Китоведы со всего мира поспешили в Чили в кратчайшие сроки, потому что эта стая кашалотов состояла исключительно из самцов, что было довольно странным явлением. Еще более удивительным было то, что один из них был гигантских размеров: почти двадцать метров в длину. Столь крупных особей в наши дни практически не осталось. Китоведы обнаружили, что преждевременное половое созревание, вызванное хищнической добычей кашалотов, привело к резкому сокращению размеров животного. Основываясь на последних данных, они предположили, что это была уникальная особь огромного кашалота.
В дальнейшем эксперты, побывавшие на чилийском пляже, снова и снова рассказывали одну и ту же историю: опыт наблюдения за тем, как умирают множество гигантских существ. Кровь сочилась из их пастей, зловонный воздух вырывался из дыхала в левой части головы, как в агонии кашалоты стучали хвостами по берегу, разрывая большущие ямы, а огромными головами бились о морской песок, как будто пытались вышибить воспоминания из своей головы. Тяжелый, безнадежный, монотонный звук от этих ударов доносился на другую сторону прибрежных гор, вызывая у фермеров боль в груди.
Кроме стука, выбросившиеся на берег кашалоты не издавали никаких других звуков. Вспоминая дальнейшие события, все эксперты утверждали, что слышали зов китов в момент, когда они выбрасывались на берег. Лингвисты попытались было подражать этому призывному зову на китайском, английском, немецком, клонском, галисийском, мальдивском языках. Некоторые талантливые полиглоты даже пытались подражать произношению на мертвых языках, вроде мэнского и эякского. Но никто так и не смог точно воспроизвести это… Ибо каждый чувствовал ужасную боль в горле, будто подавился рыбьей костью.
И вот весь Вальпараисо содрогнулся, как раненый зверь, когда на берегу кашалот за кашалотом, кашалот за кашалотом, кашалот за кашалотом… испускали последний вздох. Те кашалоты, кто умирал первыми, раздувались под палящим солнцем, разлагались и внезапно взрывались один за другим. Их внутренности распространялись по душному, влажному воздуху, брызгами разлетаясь, попадая на экспертов по китам и дельфинам, на рыбаков и детей, пришедших забрать кости кашалотов. У них кружилась голова от неслыханного прогорклого запаха, они приседали на корточки и их без конца рвало.

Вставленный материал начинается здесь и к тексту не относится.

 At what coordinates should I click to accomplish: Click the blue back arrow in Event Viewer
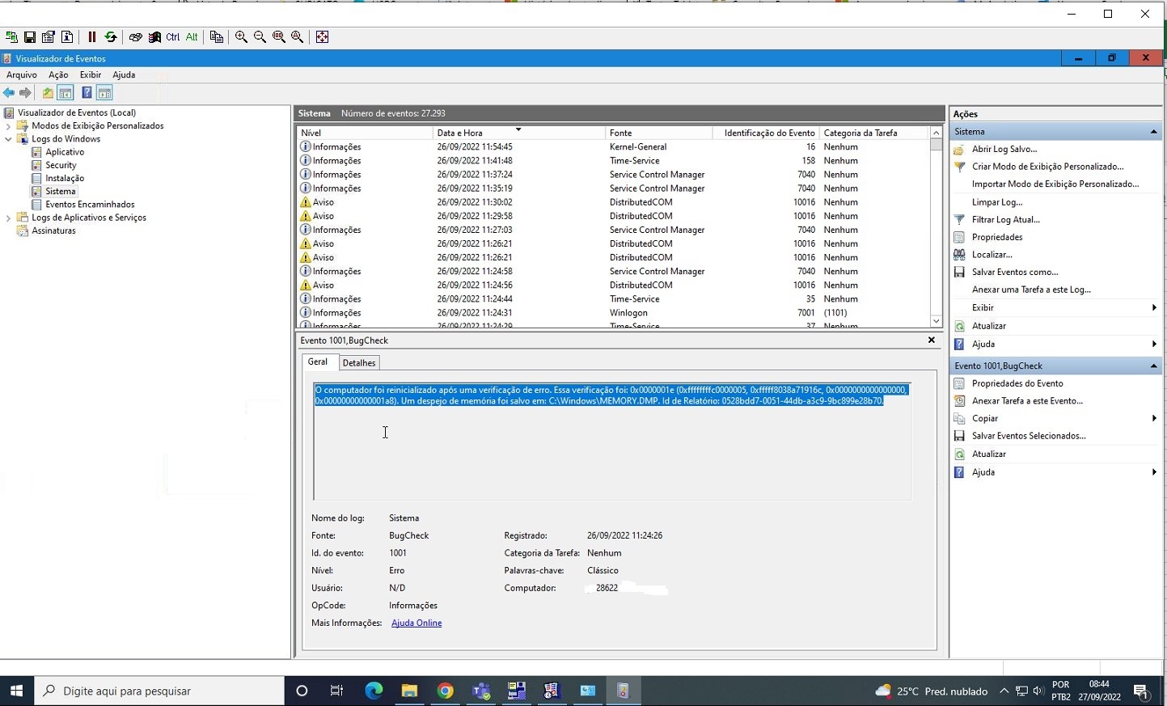click(x=9, y=93)
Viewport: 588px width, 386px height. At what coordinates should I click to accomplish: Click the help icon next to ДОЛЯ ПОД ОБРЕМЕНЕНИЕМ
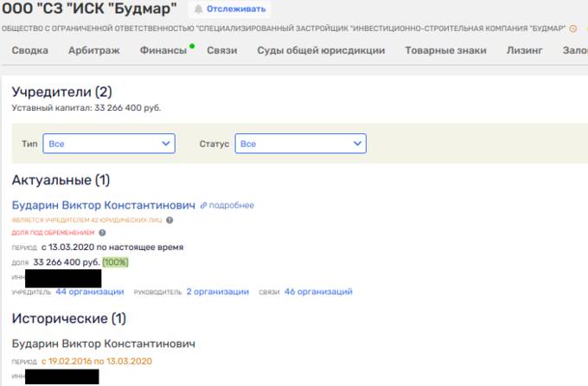pos(102,233)
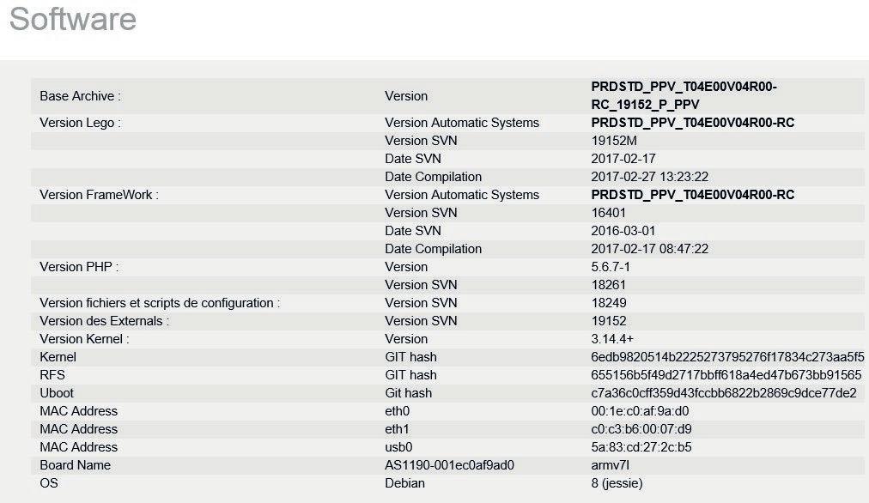Click Version fichiers et scripts de configuration label
Viewport: 869px width, 503px height.
(x=161, y=303)
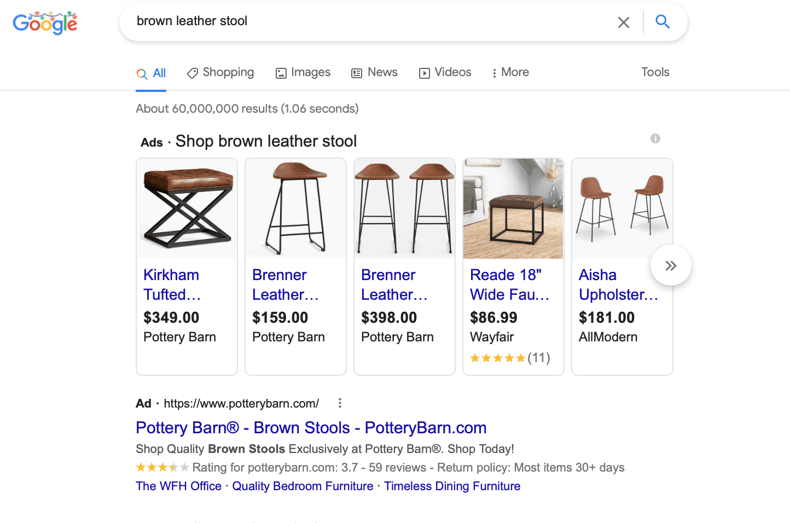The image size is (790, 523).
Task: Open the Tools filter options
Action: point(655,72)
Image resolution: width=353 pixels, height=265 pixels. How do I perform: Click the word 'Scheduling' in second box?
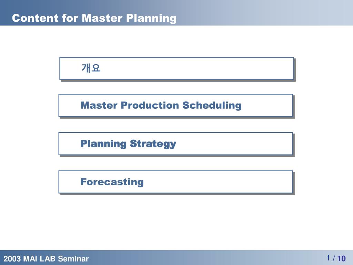pos(212,105)
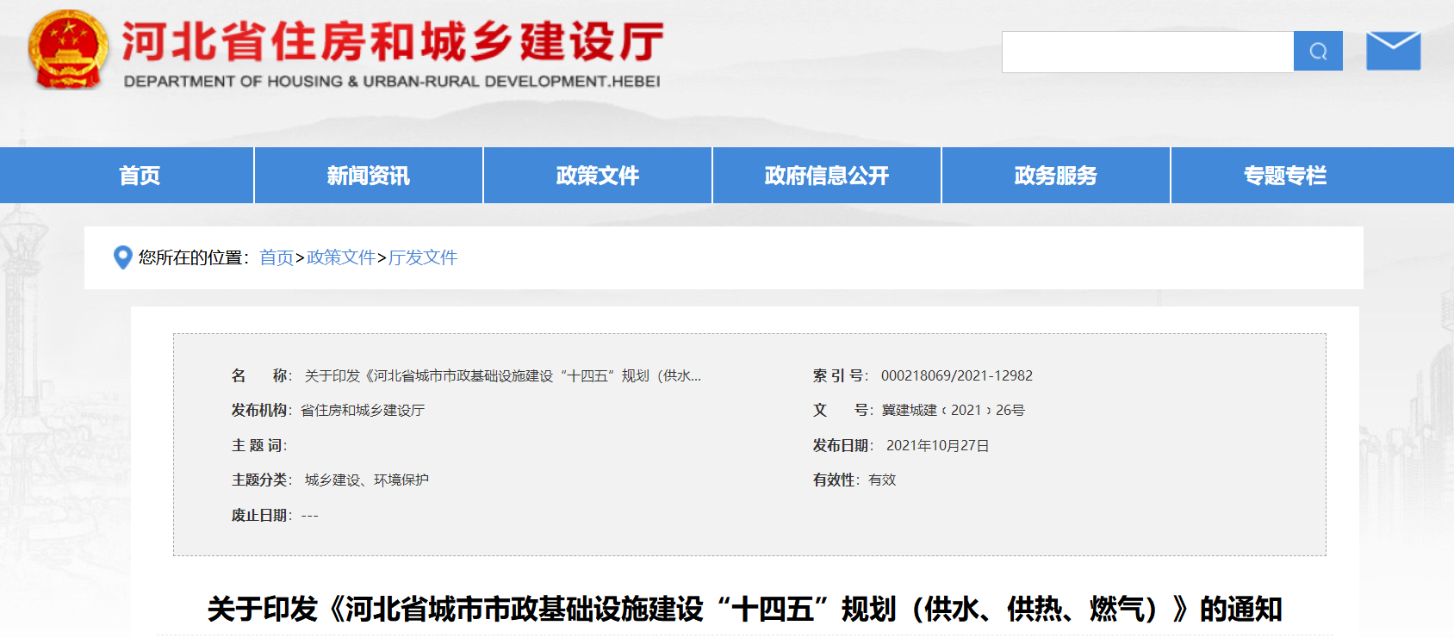The image size is (1454, 638).
Task: Click the truncated document name text
Action: [x=502, y=376]
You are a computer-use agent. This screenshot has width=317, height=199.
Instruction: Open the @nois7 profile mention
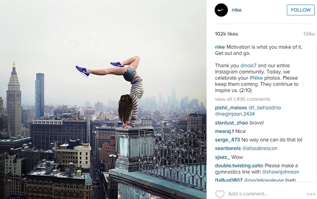(x=248, y=66)
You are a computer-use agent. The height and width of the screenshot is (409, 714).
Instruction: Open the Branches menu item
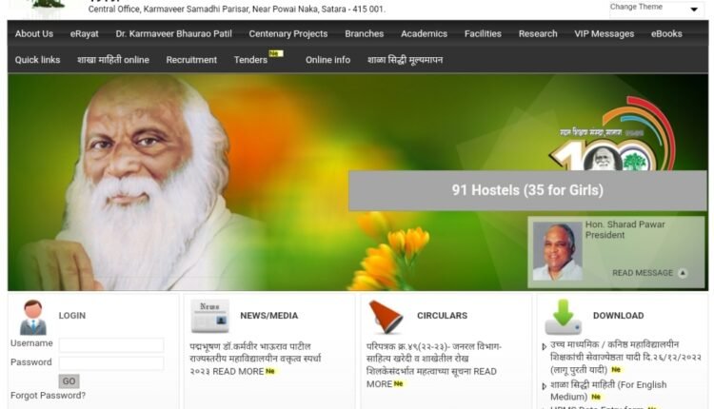(x=364, y=34)
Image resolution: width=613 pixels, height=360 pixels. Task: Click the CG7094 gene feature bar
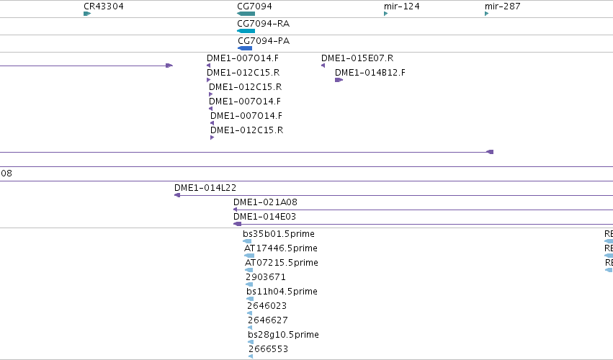point(246,14)
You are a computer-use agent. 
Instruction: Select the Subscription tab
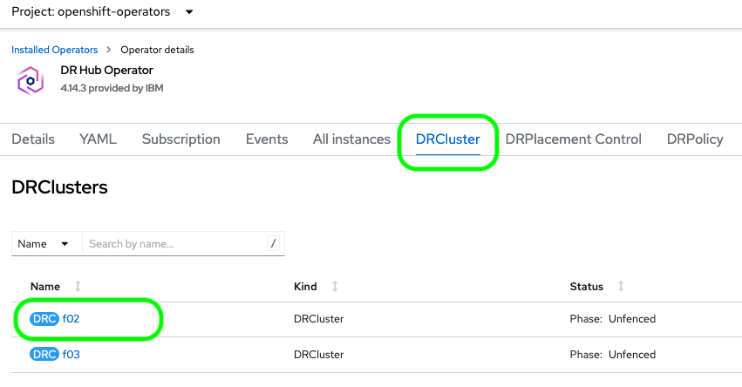[x=181, y=139]

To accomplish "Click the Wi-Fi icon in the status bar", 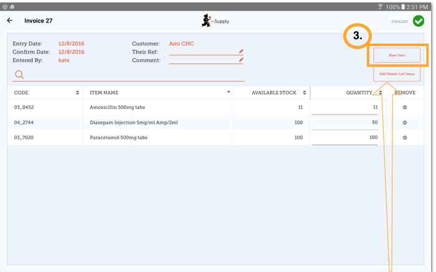I will coord(380,6).

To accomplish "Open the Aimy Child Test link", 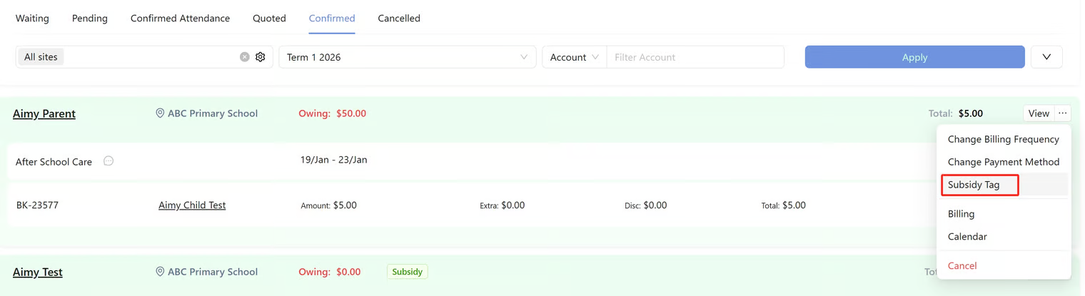I will (x=192, y=205).
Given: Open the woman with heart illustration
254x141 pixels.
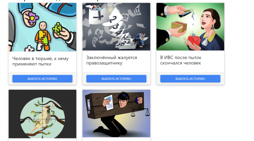Looking at the screenshot, I should (x=190, y=27).
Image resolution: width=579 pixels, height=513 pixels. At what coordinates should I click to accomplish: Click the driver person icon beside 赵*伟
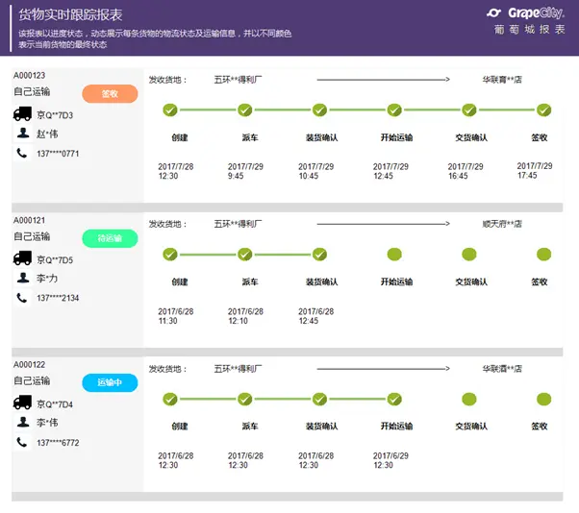(23, 134)
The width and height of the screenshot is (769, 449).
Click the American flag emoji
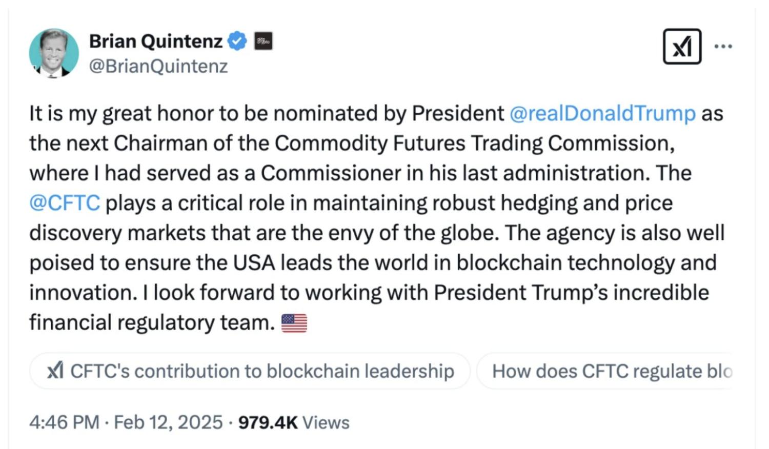[294, 323]
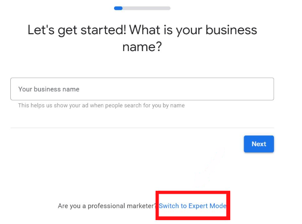Open the "Switch to Expert Mode" link
The height and width of the screenshot is (224, 302).
[x=192, y=206]
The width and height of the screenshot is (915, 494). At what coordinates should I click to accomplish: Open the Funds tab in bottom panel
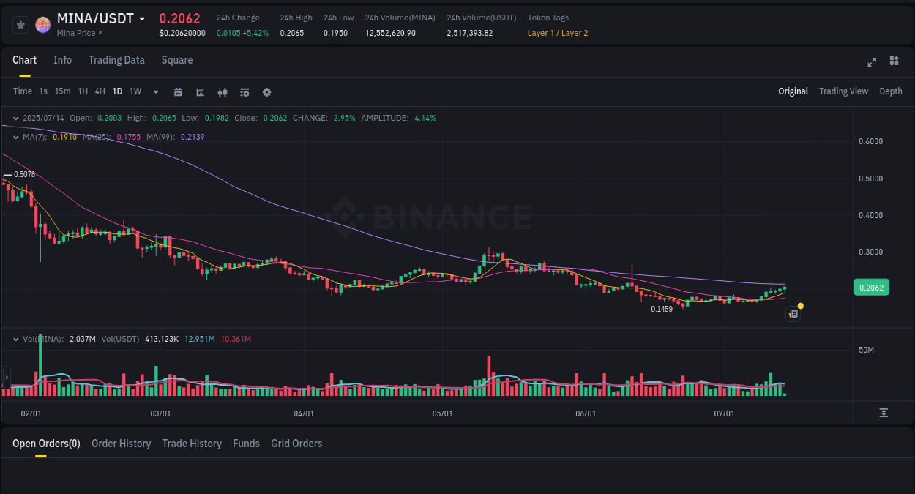coord(246,444)
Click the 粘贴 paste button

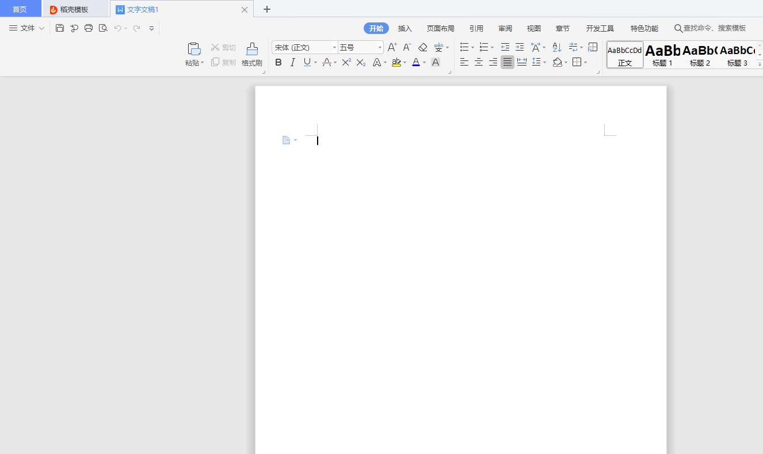point(194,55)
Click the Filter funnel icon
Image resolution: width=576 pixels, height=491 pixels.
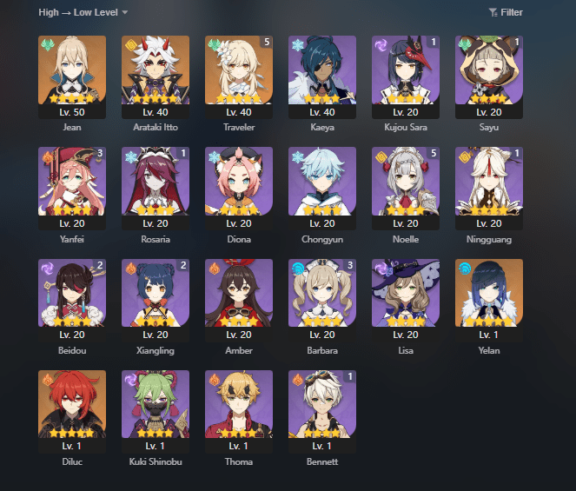coord(493,12)
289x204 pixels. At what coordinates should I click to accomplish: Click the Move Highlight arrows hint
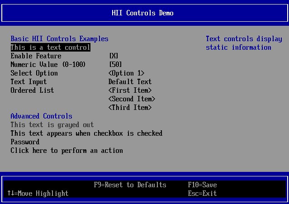(x=38, y=194)
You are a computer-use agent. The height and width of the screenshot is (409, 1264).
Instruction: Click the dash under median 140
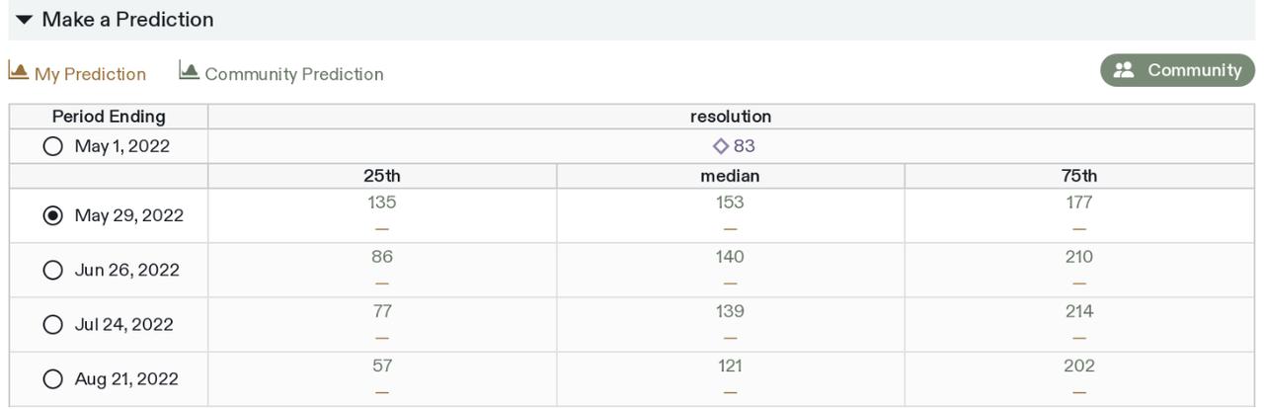[730, 284]
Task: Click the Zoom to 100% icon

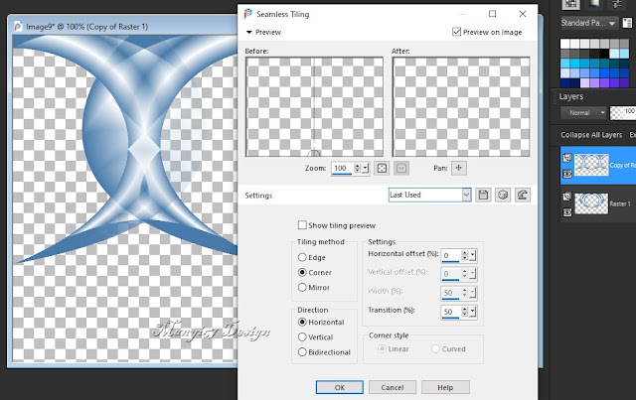Action: pyautogui.click(x=401, y=168)
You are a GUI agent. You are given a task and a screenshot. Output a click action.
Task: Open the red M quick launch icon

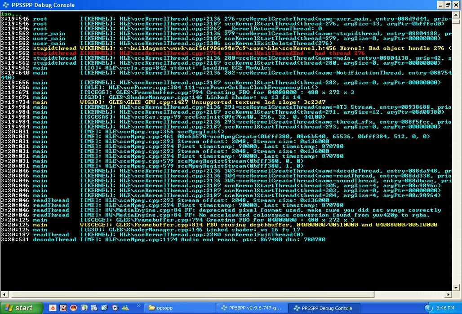[x=63, y=308]
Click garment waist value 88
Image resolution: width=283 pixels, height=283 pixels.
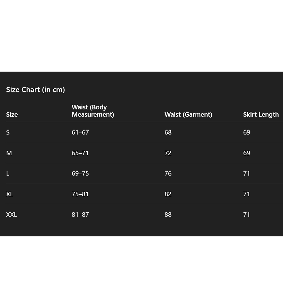click(x=168, y=215)
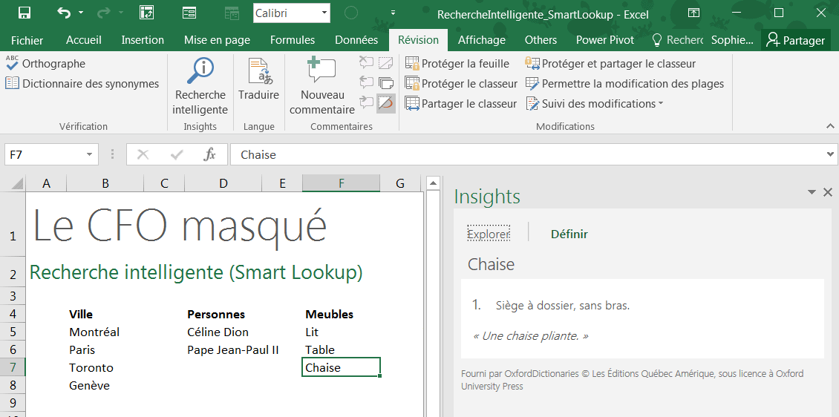
Task: Open Dictionnaire des synonymes
Action: (82, 84)
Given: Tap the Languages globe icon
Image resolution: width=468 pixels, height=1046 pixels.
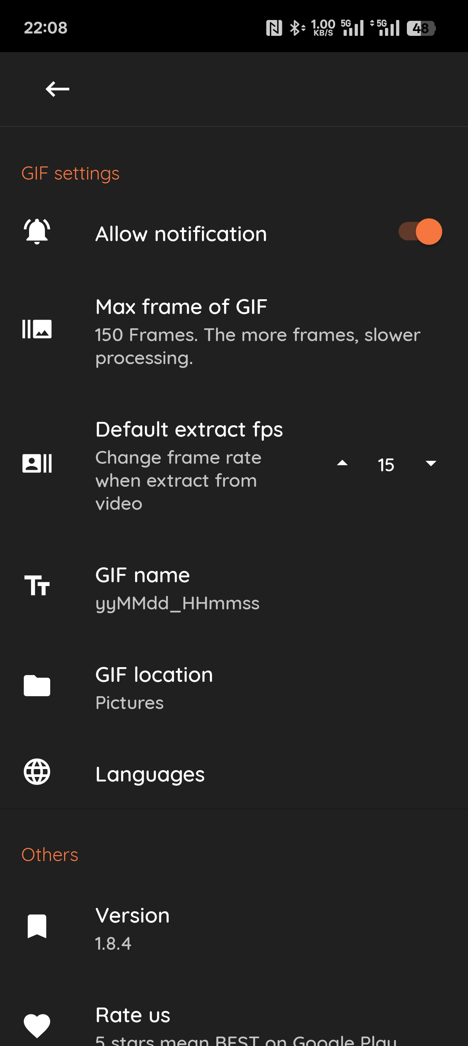Looking at the screenshot, I should (37, 772).
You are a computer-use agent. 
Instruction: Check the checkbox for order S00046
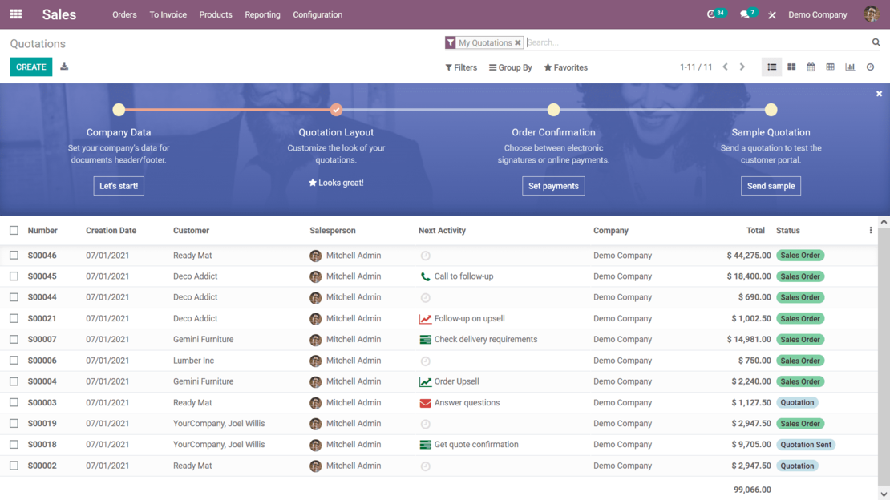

К тому времени, когда люди приходили в себя, все кашалоты уже были мертвы, и экспертам осталось подсчитать погибших: всего триста шестьдесят пять кашалотов. Швейцарский китовед лет семидесяти по имени Андреас опустился на колени и зарыдал так сильно, что сердце не выдержало. Его предсмертные крики тронули сердца всех, кто был на пляже, так что повсюду раздались рыдания. Слезы капали на пляж, и вскоре их забирал прилив.
Но концентрация соли в морской воде от этого нисколько не увеличилась.
Цунами поглотило Ваю-Ваю на рассвете. В это время Ателей сидел спиной к острову, играя на говорящей флейте. Так ни разу и не обернувшись, он греб к раздробленному мусоровороту. Мелодия, которую он играл, была непостижимо нежной и невыразимо мучительной. Алиса, попрощавшись с Ателеем, поплыла к Дому на море, забралась на крышу, и, стоя на сломанной панели солнечной батареи, вглядывалась в даль в поисках Ателея. Поскольку нос лодки и брезентовый тент были сделаны из мусора, лодка незаметно продвигалась к мусоровороту, исчезая в море мусора. Алиса смотрела довольно долго, прежде чем заметила его. Силуэт Ателея стал маленьким, как у чайки. Вскоре Алиса начала петь, может быть, для Ателея, может быть, для себя. Это была одна из песен, которые Якобсен пел для нее у моря в тот вечер, когда она познакомилась с ним. Она все еще помнила, как он рассказывал ей о датско-шведской войне 1808–1809 годов, и об артиллерийской батарее, сохранившейся в кемпинге Шарлоттенлундский форт, как о наследии той войны.